The first piece of the puzzle is the college’s new polysomnography system, which allows researchers to simultaneously collect a wide array of measurements during sleep.
Woltering and Nicolaas Deutz, a professor in the Department of Health and Kinesiology and director of the Center for Translational Research in Aging and Longevity, were awarded a college Catapult Grant in 2015 to purchase the system, which will collect data to support various research targeting the remediation and optimization of health and learning.
More than a dozen faculty members in the College of Education and Human Development as well as in the Dwight Look College of Engineering have expressed interest in different research projects using the system. Woltering believes this will provide the opportunity to become a leader in sleep research with applications for education.
“Innovation often occurs at the intersection of different disciplines,” he said, “and it is my hope that bringing together researchers with shared goals but different methodological and theoretical perspectives will lead to impactful discoveries.”
Woltering and Deutz are currently working with researchers and graduate students on training with the system with hopes of starting pilot testing when the Human Clinical Research Facility opens in 2017.

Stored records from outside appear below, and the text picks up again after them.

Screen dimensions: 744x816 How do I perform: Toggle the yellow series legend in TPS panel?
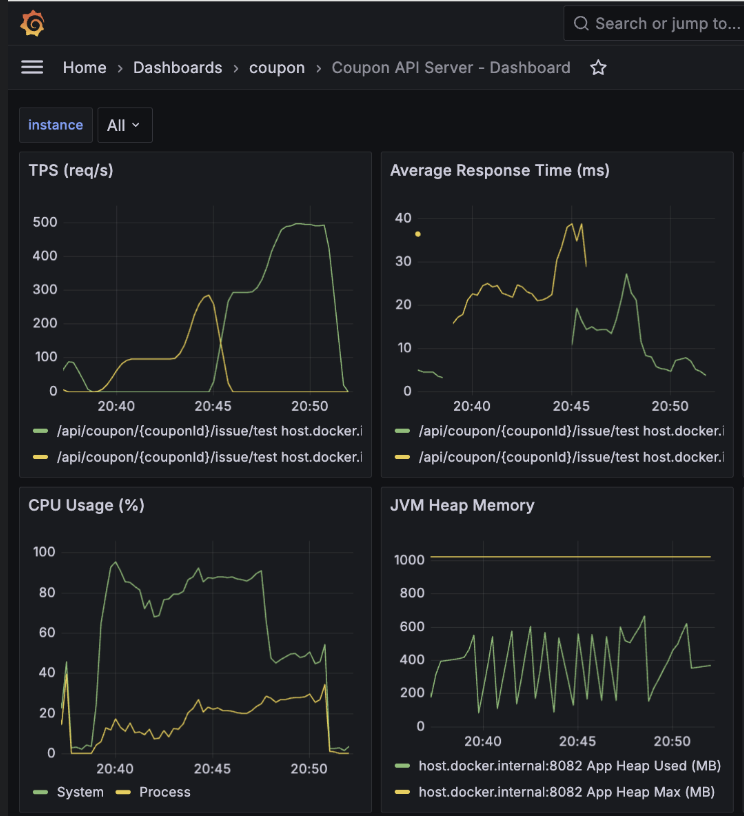(205, 457)
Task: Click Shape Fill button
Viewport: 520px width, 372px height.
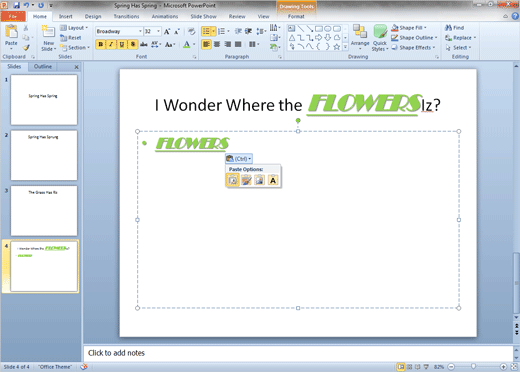Action: [x=409, y=28]
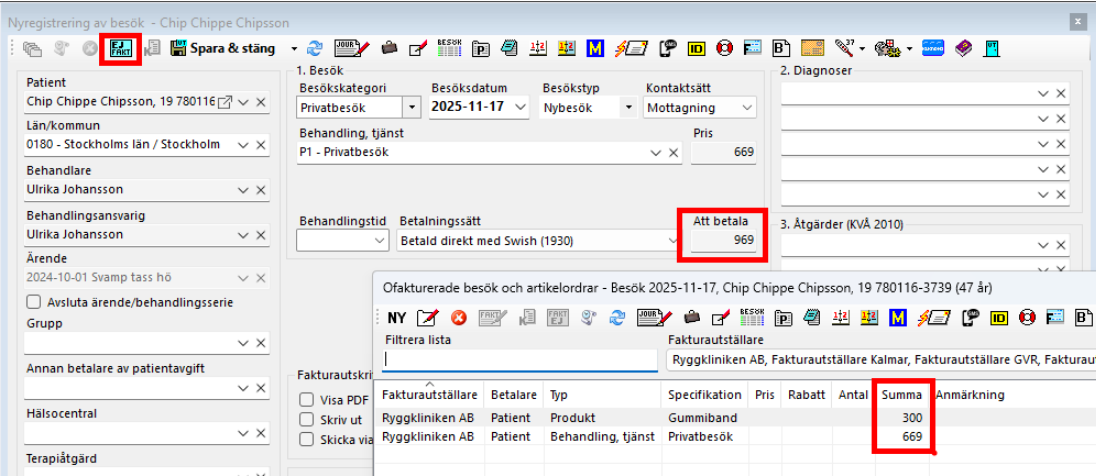Click the Filtrera lista input field

517,359
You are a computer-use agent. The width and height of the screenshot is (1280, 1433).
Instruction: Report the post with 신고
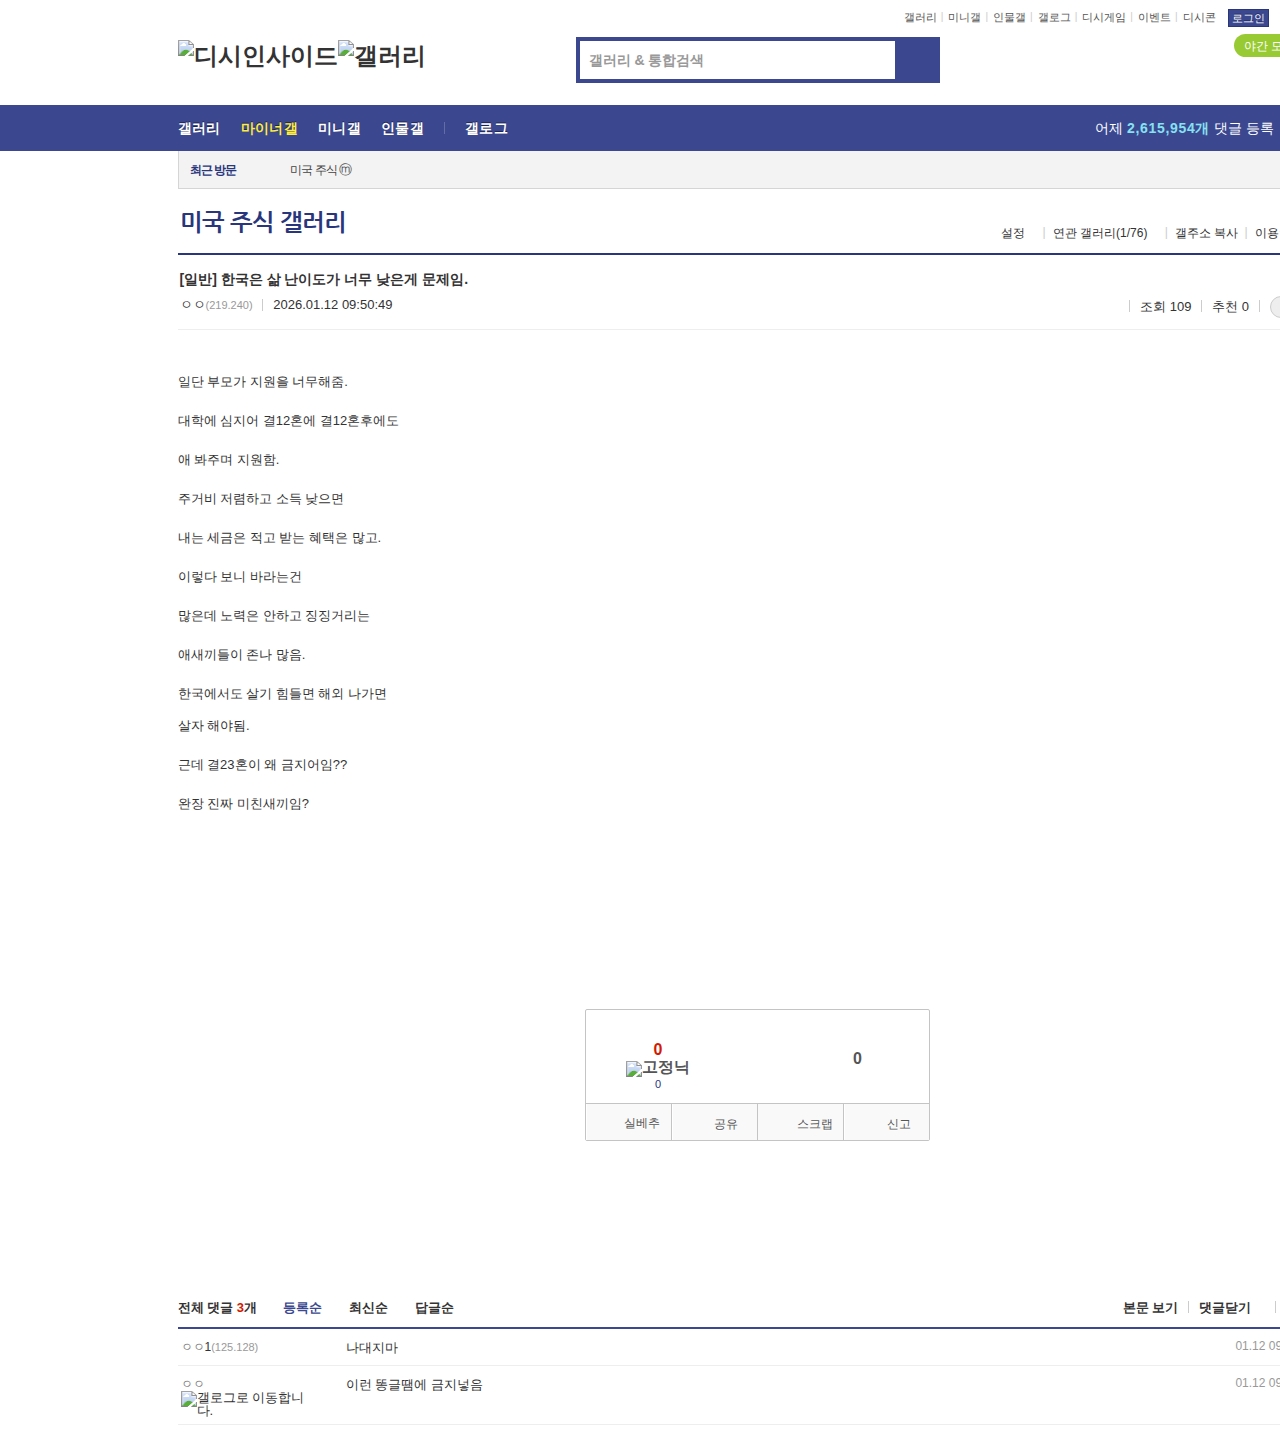898,1124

One of the first focus areas for the research is the importance of napping and what happens to a person’s brain during a nap. Woltering and graduate student Yajun Jia have questions about why one person can quickly fall asleep, nap and wake refreshed while another is not as successful.
“We’re looking at these elements that impact how fast people can fall asleep, what helps them fall asleep faster and the type of conditions that facilitate that, and also how you can organize what kind of control you can have over napping and not feeling so awful when you do wake up,” he said.
Woltering also wants to take a closer look at how sleep affects emotional function.